Professores de 80 escolas já aprovaram abaixo-assinado para suspensão da avaliação


 

Lusa/AO   Nacional   31 de Out de 2008, 08:18

Professores de cerca de 80 escolas já aprovaram moções ou abaixo-assinados a pedir a suspensão do processo de avaliação do desempenho, segundo a Federação Nacional dos Sindicatos da Educação (FNE).
 A FNE está a fazer ainda o levantamento do número de escolas onde os professores aprovaram o abaixo-assinado contra o sistema de avaliação, mas assegura que o número tem “tendência a aumentar nos próximos dias”, disse à Lusa fonte da federação.

    No distrito de Vila Real “são já várias” as escolas onde os professores decidiram dar “um salto de coragem” recusando-se mesmo à entrega dos objectivos individuais, suspendendo assim o processo de avaliação, disse à Lusa o porta-voz do Movimento de Professores Promova.
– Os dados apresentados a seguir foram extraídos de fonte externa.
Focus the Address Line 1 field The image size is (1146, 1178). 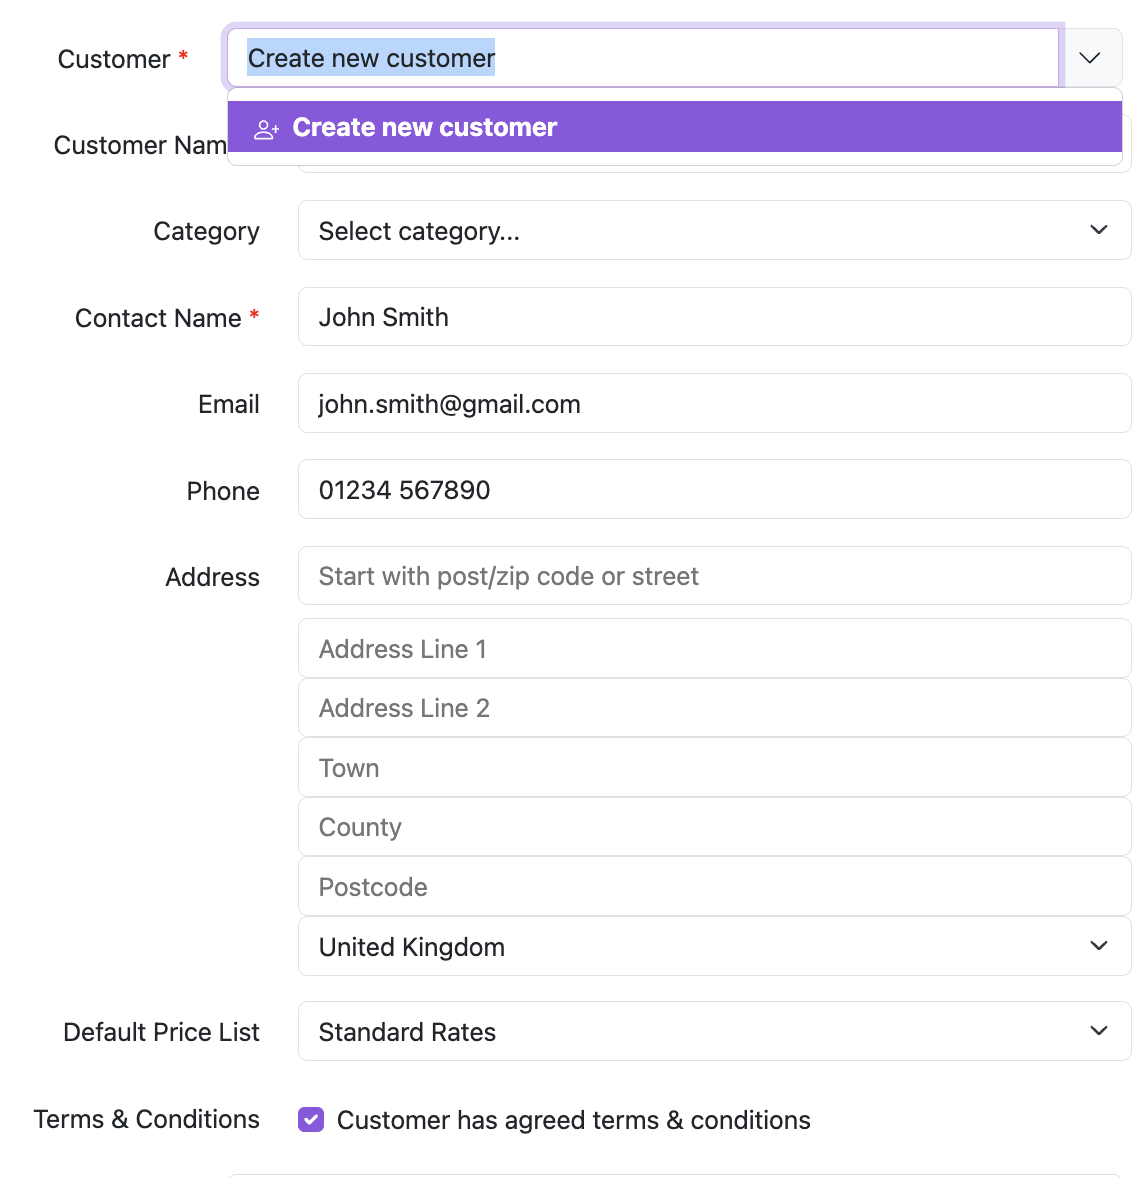[714, 649]
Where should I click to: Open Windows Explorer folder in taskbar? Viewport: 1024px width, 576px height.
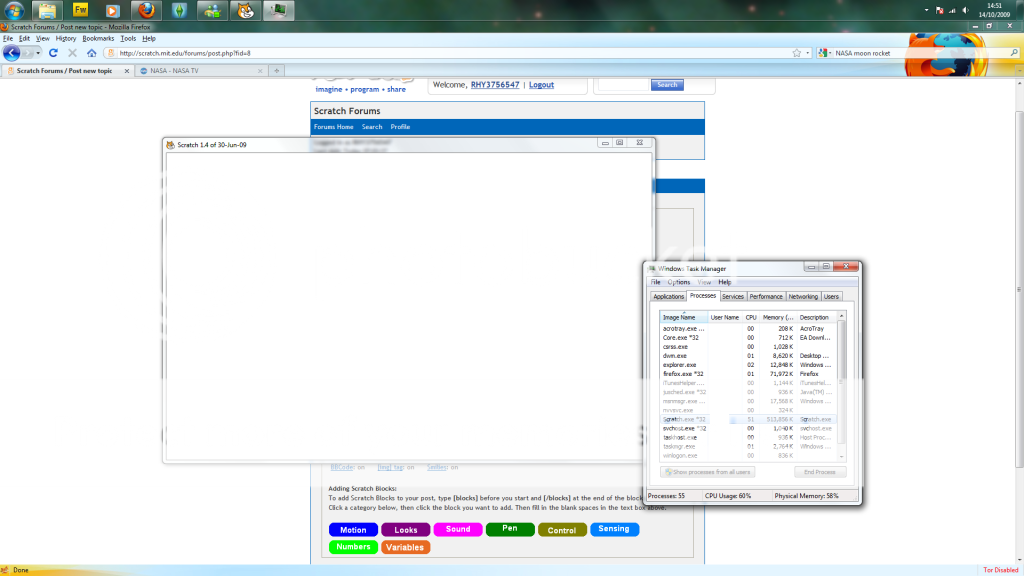[x=47, y=12]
    “Podem surgir ameaças e obstinação por parte do Governo, como já têm surgido, mas da parte dos professores eles vão encontrar a mesma obstinação porque não vamos assistir à destruição da escola pública”, afirmou Octávio Gonçalves.

    Depois da maioria dos professores da Escola Camilo Castelo Branco terem assinado uma moção a suspenderem o processo de avaliação, segue-se agora a Escola de São Pedro, também em Vila Real, com 90 dos 110 profissionais do estabelecimento de ensino a assinarem o documento. A moção, segundo o responsável, rejeita o modelo de avaliação na forma como está estruturado.
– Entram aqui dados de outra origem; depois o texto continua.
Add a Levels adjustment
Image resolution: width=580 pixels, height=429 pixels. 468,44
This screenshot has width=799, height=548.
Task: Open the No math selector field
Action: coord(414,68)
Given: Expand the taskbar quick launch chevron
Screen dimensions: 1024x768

    “Sabemos que já há movimentações nesse sentido na Jerónimo de Amaral (Vila Real), na João Araújo Correia (Régua), Mesão Frio, Vidago, Chaves ou Murça”, salientou.
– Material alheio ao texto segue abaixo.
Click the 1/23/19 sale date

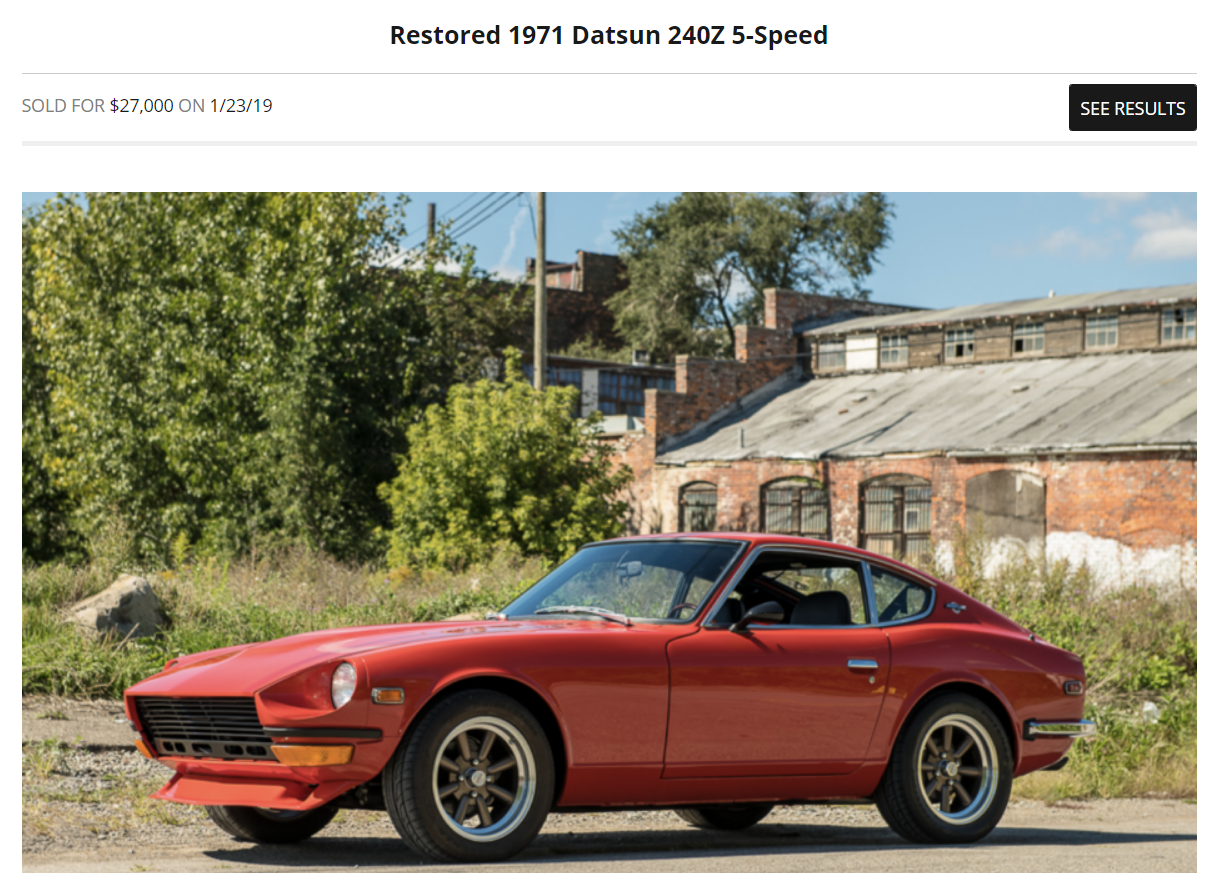[241, 105]
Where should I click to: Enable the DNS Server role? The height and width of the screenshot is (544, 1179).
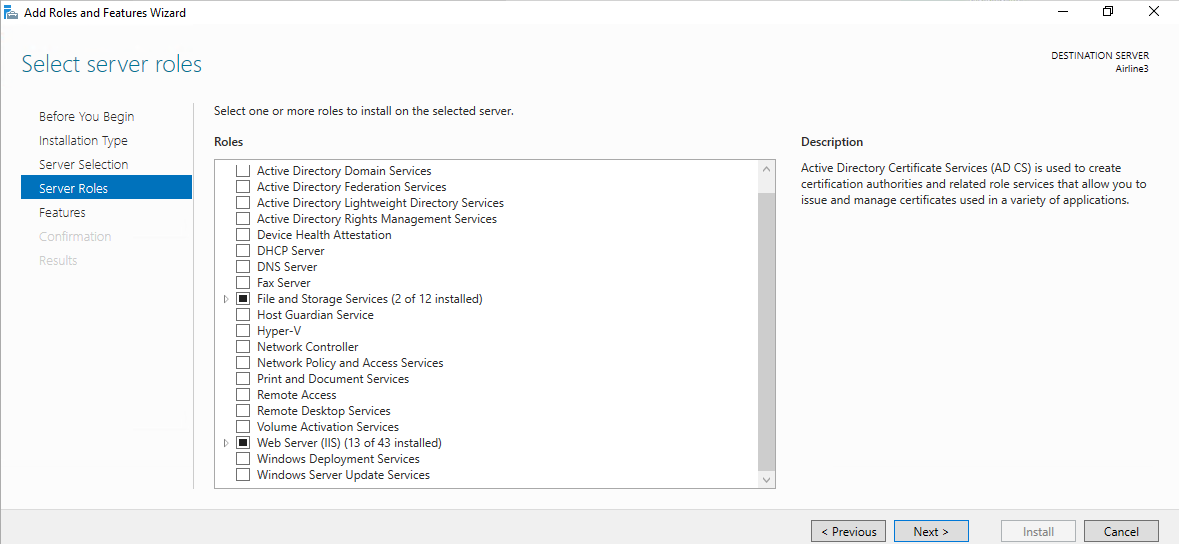click(243, 267)
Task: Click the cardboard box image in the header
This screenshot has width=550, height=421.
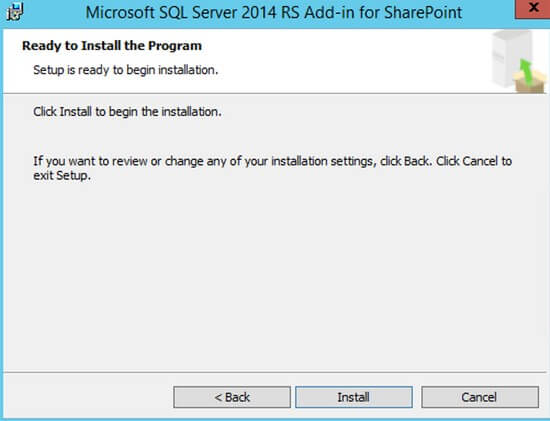Action: click(x=530, y=81)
    Octávio Gonçalves salientou que se trata de um movimento nacional, que se vai alargar até à manifestação de convergência dos professores novamente.

    “Nós estamos convencidos que isto é imparável e que vai arrastar a esmagadora maioria das escolas e agrupamentos do país”, frisou.

    O professor Rui Ferreira, da Escola João Araújo Correia, na Régua, referiu que 67 docentes, dos 110 que trabalham naquele estabelecimento de ensino, já assinaram a moção.

    “Os professores assinaram um documento, no qual se recusam a entregar também os objectivos individuais [um dos procedimentos do processo] devido à inexequibilidade do modelo, que está completamente fora da realidade daquilo que é o nosso sistema de ensino”, frisou.

    Também em Coimbra os professores da Secundária Dona Maria, a escola pública com melhor média na primeira fase dos exames nacionais, vão exigir a suspensão dos procedimentos necessários à avaliação de desempenho, disse a presidente do conselho executivo.

    Em declarações à agência Lusa, Maria do Rosário Gama confirmou que numa reunião geral de professores da escola, realizada na segunda-feira, foi deliberado, por unanimidade, "exigir a suspensão dos procedimentos que conduzem à aplicação do modelo de avaliação".

    Maria do Rosário Gama explicou que os 87 professores presentes (trabalham 97 docentes na escola) aprovaram o teor de duas moções então apresentadas, tendo decidido fundir os dois textos num único, que será depois enviado ao Ministério da Educação.

    Os professores exigem que aquela suspensão se verifique "até que se proceda a uma revisão concertada" do modelo de avaliação em vigor.

    Maria do Rosário Gama admitiu que o documento final sofra ainda "alguns ajustamentos" até ser enviado ao Ministério da Educação e divulgado, na próxima segunda-feira.

    A revisão do sistema de avaliação, segundo o que foi decidido pelos professores da Escola Dona Maria, visa "tornar o processo exequível, justo e transparente".

    Os docentes defendem que o processo de avaliação deve ser "capaz de contribuir realmente" para a prossecução do fim a que se destina: a aposta do Estado "numa escola pública de qualidade", relatou Maria do Rosário Gama.